== EXERCISE AIM ==
Reproduce the listing below verbatim, beginning at the line that contains "Image resolution: width=974" and continuing through the end of the listing. Omit the pictures.

Item position entries

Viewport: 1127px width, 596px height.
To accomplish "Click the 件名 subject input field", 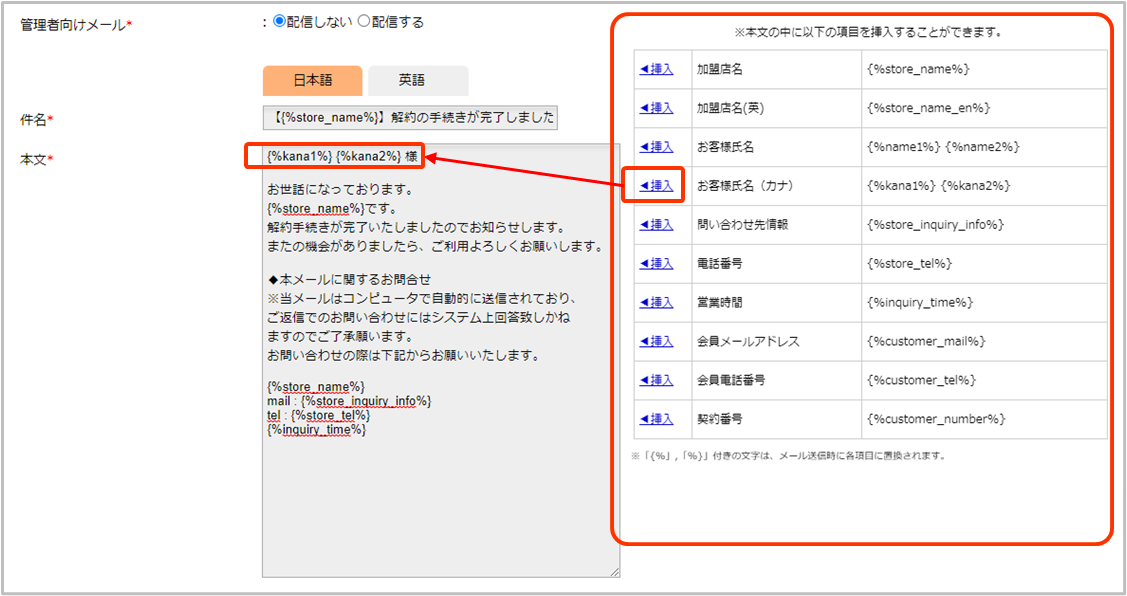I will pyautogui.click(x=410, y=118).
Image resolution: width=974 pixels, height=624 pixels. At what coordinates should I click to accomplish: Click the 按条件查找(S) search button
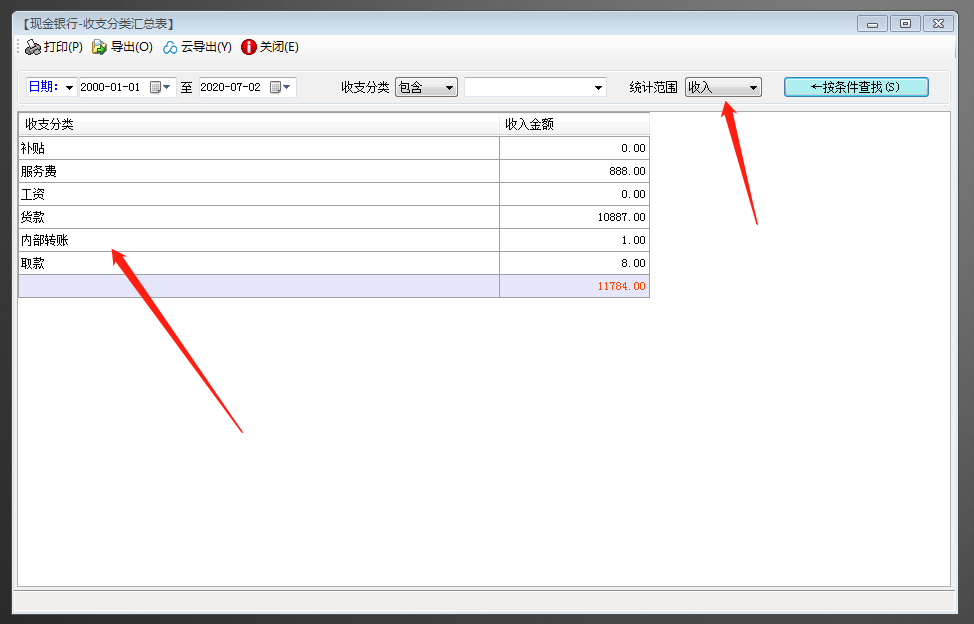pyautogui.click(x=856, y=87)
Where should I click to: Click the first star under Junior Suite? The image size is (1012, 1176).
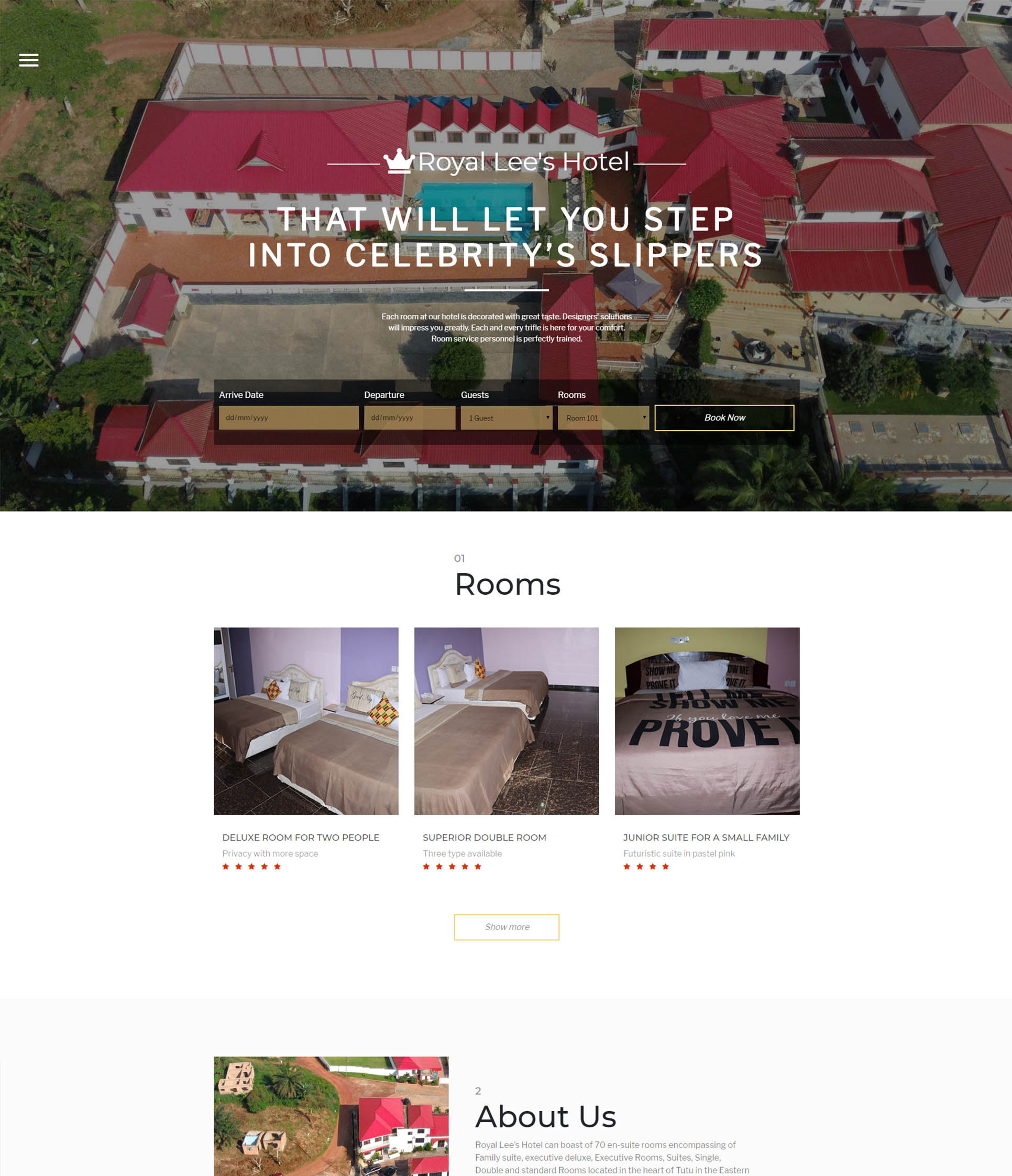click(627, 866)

== EXERCISE ANSWER ==
Image resolution: width=974 pixels, height=624 pixels. At what coordinates should I click to accomplish: Click the 按条件查找(S) search button
pyautogui.click(x=856, y=87)
Where should I click to: Click the first star under Junior Suite? The image size is (1012, 1176).
click(627, 866)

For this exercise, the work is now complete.